Supreme Court Affirms Circuit Court’s Broad Discretion

On June 21, 2013, the Supreme Court of Appeals of West Virginia issued a Memorandum Decision in Moore v. Allstate Insurance Co., et al.(No. 12-0288) [enhanced version available to lexis.com subscribers], affirming a trial court’s discretion when instructing the jury, permitting expert witnesses, and bifurcating punitive damages. In this case, the Moores suffered a fire loss to their home and were unable to agree upon a repair estimate with Allstate. When Allstate demanded arbitration, the Moores refused and filed suit for bad faith. The case went to trial and the jury found in favor of Allstate. On appeal, the Moores challenged a jury instruction on spoliation, which stated that because the Moores demolished their home without Allstate’s consent, the jury could infer that this evidence would have been unfavorable to the Moores. The Moores also challenged an instruction that stated: “The Court instructs the jury that if you find the other party failed to engage in the appraisal process pursuant to the terms in the insurance policy, then you may find that party breached the insurance contract.” Given the discretion afforded a trial court, the Supreme Court affirmed the circuit court’s decision that these instructions did not merit a new trial.
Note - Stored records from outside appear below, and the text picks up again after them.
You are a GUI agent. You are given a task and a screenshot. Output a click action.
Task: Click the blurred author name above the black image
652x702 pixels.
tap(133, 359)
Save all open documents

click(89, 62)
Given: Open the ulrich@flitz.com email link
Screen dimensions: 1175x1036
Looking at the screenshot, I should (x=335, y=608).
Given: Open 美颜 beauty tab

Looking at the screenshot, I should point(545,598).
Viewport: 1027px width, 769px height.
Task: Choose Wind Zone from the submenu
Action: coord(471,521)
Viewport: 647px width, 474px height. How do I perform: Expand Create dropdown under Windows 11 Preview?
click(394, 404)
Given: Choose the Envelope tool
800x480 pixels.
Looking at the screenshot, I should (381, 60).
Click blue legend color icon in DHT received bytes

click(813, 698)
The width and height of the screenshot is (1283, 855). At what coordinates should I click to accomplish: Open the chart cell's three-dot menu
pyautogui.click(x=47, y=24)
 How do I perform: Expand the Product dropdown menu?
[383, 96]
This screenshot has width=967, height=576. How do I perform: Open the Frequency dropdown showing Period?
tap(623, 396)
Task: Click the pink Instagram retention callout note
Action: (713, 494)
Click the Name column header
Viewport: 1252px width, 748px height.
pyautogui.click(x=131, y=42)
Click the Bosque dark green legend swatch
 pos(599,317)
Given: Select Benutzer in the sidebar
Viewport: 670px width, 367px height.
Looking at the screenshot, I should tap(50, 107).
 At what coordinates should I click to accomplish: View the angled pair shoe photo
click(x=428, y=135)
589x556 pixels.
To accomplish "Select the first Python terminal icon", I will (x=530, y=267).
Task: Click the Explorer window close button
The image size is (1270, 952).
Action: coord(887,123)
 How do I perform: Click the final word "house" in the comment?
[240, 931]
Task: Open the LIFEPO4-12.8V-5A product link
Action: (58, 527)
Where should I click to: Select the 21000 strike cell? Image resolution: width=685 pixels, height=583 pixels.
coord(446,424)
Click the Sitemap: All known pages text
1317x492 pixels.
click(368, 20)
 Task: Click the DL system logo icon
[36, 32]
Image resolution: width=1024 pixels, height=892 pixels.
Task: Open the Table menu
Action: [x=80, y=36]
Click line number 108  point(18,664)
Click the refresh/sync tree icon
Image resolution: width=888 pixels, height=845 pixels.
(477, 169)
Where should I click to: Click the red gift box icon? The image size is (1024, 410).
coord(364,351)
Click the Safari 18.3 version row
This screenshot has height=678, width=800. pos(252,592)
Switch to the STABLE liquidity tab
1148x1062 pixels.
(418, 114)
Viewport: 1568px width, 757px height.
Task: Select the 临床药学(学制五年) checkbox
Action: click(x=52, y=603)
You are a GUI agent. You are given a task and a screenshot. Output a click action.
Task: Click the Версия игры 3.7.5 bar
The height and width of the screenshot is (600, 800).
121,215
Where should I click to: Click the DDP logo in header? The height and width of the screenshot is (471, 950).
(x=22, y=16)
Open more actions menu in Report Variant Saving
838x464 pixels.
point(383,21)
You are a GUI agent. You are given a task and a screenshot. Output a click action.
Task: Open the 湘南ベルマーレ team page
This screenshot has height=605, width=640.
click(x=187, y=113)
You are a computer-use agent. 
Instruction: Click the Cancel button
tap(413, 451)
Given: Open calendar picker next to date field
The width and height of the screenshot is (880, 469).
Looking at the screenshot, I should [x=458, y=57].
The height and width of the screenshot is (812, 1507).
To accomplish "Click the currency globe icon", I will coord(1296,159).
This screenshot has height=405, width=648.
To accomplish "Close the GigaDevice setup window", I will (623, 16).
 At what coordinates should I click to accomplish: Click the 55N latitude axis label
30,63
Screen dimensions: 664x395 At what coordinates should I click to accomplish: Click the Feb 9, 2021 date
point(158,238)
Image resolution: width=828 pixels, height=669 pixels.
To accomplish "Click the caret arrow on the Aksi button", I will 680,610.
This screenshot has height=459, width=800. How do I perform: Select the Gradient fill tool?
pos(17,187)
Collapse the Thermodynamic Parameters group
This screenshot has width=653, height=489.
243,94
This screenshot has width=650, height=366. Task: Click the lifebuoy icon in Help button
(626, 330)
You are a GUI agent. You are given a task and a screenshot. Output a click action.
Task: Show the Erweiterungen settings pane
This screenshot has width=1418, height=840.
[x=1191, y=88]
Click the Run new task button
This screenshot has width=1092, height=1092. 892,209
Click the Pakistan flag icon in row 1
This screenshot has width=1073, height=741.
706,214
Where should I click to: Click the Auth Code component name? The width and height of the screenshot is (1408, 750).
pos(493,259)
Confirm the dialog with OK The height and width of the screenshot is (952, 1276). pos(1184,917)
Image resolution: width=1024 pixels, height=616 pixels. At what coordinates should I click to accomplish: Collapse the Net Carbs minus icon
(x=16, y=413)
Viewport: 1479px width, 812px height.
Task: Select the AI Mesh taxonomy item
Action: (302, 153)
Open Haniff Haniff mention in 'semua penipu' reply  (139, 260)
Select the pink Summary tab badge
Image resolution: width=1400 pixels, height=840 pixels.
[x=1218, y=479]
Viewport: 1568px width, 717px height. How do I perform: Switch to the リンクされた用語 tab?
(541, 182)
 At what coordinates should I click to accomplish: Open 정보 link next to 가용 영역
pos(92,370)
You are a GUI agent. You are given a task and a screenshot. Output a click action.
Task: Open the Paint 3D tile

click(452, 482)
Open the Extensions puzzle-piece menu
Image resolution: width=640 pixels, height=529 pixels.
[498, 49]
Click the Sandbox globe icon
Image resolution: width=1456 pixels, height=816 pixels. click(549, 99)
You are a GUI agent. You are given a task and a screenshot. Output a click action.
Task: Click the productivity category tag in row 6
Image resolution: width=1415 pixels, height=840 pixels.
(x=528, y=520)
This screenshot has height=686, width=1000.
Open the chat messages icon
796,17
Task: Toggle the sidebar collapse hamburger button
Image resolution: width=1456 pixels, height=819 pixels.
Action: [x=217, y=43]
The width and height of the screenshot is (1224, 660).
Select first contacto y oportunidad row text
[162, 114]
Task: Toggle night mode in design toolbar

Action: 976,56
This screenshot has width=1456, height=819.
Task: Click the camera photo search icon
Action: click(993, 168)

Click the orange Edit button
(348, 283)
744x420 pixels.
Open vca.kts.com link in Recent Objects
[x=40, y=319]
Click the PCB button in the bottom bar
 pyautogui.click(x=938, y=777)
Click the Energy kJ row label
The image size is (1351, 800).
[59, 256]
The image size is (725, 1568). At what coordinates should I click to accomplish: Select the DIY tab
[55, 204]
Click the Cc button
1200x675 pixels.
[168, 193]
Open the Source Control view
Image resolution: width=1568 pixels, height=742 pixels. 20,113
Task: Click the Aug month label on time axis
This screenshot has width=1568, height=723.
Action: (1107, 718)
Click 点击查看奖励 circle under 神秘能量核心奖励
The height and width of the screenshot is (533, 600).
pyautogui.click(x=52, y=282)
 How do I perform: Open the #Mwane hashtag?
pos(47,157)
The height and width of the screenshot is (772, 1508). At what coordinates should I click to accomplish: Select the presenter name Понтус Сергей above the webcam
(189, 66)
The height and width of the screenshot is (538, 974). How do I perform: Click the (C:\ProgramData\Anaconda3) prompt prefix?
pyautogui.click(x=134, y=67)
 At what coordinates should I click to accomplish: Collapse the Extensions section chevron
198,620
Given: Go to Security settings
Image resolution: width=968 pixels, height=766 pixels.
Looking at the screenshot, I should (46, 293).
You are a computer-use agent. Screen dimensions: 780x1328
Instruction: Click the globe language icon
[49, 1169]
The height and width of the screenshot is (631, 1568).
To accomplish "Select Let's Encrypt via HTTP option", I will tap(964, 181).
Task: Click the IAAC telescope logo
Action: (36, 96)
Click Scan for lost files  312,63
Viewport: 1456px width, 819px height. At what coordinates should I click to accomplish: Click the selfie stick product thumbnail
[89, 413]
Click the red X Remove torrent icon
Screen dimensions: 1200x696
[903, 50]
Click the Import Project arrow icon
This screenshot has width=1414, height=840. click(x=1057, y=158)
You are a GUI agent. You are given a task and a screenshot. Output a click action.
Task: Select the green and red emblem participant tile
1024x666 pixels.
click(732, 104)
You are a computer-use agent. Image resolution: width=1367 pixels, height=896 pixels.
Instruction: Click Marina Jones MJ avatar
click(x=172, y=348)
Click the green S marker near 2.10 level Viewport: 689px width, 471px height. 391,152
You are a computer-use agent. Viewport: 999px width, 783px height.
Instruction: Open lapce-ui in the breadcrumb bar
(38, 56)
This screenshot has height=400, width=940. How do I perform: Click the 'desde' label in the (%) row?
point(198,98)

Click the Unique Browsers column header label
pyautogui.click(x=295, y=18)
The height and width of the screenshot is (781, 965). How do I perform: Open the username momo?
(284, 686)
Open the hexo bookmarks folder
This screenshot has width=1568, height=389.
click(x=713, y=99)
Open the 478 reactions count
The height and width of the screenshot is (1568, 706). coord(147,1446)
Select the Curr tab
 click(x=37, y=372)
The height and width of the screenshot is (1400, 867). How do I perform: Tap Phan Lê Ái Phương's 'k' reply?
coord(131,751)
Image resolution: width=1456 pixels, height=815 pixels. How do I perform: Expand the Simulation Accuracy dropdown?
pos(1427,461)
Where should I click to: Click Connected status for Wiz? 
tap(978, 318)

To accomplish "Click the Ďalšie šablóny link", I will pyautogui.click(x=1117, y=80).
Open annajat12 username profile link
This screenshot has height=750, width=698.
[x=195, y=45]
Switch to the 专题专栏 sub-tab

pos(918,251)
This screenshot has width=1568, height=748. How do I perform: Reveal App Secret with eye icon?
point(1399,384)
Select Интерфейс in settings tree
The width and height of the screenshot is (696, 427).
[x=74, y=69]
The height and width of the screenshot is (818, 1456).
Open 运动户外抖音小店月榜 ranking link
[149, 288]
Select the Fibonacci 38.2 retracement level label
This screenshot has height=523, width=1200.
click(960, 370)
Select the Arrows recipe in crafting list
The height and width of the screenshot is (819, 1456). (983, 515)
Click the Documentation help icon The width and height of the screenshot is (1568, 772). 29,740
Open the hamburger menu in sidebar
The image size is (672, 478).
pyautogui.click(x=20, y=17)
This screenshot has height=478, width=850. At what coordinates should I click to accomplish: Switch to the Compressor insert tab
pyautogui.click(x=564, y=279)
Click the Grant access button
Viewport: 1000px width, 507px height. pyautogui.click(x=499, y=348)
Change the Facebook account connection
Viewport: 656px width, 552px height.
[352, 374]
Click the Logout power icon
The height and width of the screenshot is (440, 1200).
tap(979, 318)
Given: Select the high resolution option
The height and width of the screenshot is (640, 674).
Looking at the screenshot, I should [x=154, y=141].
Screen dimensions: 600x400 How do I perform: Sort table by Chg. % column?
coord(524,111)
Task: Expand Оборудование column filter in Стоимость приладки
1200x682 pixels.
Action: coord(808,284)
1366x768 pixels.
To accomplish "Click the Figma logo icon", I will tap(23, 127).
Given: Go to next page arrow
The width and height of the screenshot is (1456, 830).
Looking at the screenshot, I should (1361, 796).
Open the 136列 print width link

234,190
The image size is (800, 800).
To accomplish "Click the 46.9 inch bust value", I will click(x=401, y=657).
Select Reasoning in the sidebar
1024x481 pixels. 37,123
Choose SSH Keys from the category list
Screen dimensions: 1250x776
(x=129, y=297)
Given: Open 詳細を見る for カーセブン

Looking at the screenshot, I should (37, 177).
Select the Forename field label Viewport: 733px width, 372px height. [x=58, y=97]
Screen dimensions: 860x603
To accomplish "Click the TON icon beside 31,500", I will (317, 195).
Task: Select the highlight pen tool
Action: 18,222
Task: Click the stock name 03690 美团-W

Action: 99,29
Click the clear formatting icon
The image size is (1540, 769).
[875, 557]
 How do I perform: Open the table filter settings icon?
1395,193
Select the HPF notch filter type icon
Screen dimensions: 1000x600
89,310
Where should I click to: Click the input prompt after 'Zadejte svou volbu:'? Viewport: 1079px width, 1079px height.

The Moores also contended that the circuit court erred in allowing the testimony of Allstate’s claims handling expert, a practicing attorney. The Court found that the witness “... is an attorney who has extensive experience in the insurance industry with substantial knowledge of claims handling practices;” therefore, the circuit court properly exercised its discretion in allowing his testimony. See Syl. Pt. 5, Gentry v. Mangum, 195 W.Va. 512, 466 S.E.2d 171 (1995) [enhanced version available to lexis.com subscribers].



Finally, the Court found no merit in the Moores’ argument that the circuit court erred in bifurcating the punitive damages aspect of the case. The Moore decision once again illustrates the Court’s hesitancy to disturb the circuit court’s broad discretion and authority to manage and control its proceedings.